→ Challenges:
**1)** Retype the stretch of the Zombeavers review from "Right, so a" through "the zombie-beavers attack.".
**2)** Translate this sentence from the Zombeavers review into Spanish: "This year, Tribeca’s midnight programmers are determined to discourage viewers from vacationing in the woods."
**3)** Carry on the Zombeavers review past its final sentence.

→ Document text:
** begin **
Right, so a den of beavers get zombified just before Mary and her two sorority sisters, depressed Jenn and catty Zoe, arrive at her family cabin for a weekend getaway. Do you think they get cell service up there? Dude, please. At least their respective horny significant others crash the party, making things real awkward for Jenn and her cheating dog boyfriend. However, they will not have much time for recriminations before the zombie-beavers attack.

This year, Tribeca’s midnight programmers are determined to discourage viewers from vacationing in the woods. Whether it be the work of homicidal hunters in Preservation, alien-abductors in Extraterrestrial, or zombie-beavers, bad things just seem to happen when you try to get back to nature. Their cautionary warning is duly noted.

So seriously, Zombeavers is just a thing of beauty. It is easily the funniest zombie comedy since Red Snow: Dead vs. Red, which admittedly just screened at Sundance this January, but is still high praise. Rubin delivers plenty of comedic gore, but rest assured, the nudity is strictly gratuitous.
** end **
→ Dataset excerpts:
** begin **
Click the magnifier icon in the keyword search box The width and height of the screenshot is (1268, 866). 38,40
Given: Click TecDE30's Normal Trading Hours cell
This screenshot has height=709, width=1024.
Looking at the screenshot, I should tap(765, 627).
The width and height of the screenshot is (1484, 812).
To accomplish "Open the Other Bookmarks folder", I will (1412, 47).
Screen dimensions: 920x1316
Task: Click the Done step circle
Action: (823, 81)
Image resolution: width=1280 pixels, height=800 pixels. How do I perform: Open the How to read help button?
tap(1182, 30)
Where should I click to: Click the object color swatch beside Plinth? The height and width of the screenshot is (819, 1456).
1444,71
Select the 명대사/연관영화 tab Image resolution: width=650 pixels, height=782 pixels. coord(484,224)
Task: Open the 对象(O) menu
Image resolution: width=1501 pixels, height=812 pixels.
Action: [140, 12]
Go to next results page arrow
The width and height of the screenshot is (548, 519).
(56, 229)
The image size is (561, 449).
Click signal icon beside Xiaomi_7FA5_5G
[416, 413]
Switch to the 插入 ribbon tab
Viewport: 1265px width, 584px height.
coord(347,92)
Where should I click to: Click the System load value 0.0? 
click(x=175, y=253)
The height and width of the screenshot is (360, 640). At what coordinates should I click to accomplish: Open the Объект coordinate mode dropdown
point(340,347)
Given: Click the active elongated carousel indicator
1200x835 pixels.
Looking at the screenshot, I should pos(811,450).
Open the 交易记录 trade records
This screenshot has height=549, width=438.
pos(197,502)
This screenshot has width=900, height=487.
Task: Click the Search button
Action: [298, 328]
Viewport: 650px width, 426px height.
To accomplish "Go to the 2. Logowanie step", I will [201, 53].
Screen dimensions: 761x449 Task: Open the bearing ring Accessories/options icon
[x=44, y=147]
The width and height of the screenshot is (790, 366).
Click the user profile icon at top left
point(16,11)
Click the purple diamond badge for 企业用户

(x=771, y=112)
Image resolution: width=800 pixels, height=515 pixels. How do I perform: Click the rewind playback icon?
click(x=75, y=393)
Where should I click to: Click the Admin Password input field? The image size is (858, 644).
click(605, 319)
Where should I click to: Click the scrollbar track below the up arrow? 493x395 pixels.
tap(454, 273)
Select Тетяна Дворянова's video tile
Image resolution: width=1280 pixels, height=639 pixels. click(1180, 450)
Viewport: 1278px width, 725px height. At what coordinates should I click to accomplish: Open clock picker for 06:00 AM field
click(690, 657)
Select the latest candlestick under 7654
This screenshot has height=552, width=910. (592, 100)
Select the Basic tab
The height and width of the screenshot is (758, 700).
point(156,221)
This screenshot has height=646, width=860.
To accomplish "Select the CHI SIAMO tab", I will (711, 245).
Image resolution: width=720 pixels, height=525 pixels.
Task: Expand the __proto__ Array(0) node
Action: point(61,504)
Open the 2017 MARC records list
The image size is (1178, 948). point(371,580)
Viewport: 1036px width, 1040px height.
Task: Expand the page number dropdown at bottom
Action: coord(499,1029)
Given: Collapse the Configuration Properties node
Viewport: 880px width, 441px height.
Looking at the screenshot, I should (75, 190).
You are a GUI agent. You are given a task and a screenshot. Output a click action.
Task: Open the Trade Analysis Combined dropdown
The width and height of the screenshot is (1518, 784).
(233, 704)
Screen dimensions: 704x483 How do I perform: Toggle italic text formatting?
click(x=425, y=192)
** end **
→ In response:
**1)**
Right, so a den of beavers get zombified just before Mary and her two sorority sisters, depressed Jenn and catty Zoe, arrive at her family cabin for a weekend getaway. Do you think they get cell service up there? Dude, please. At least their respective horny significant others crash the party, making things real awkward for Jenn and her cheating dog boyfriend. However, they will not have much time for recriminations before the zombie-beavers attack.

**2)** Este año, los programadores de medianoche de Tribeca están decididos a disuadir a los espectadores de irse de vacaciones al bosque.

**3)**
As Mary, Jenn, and Zoe, Rachel Melvin, Lexi Atkins, and Cortney Palm are impossible long legged and admirably good sports. The corresponding guys act like they are in a competition to see who can be the biggest meathead idiot, but that is about right for the zombie-beaver sub-genre. Of course, the wildly over the top furry undead creatures are the real stars and they do not disappoint. They’re resourceful little buggers. For extra random cult movie points, Zombeavers also features CSI: Miami regular Rex Linn as Smyth, the grizzled grizzly hunter.

What more could you want from a film than hordes of zombeavers attacking bikini-clad sorority sisters? When in doubt Rubin just cranks up the blood-splattered visual gags, but there are some wickedly droll bits of dialogue scattered throughout. Highly recommended good, clean movie fun, Zombeavers screens tonight (4/26) as a midnight selection of this year’s Tribeca Film Festival.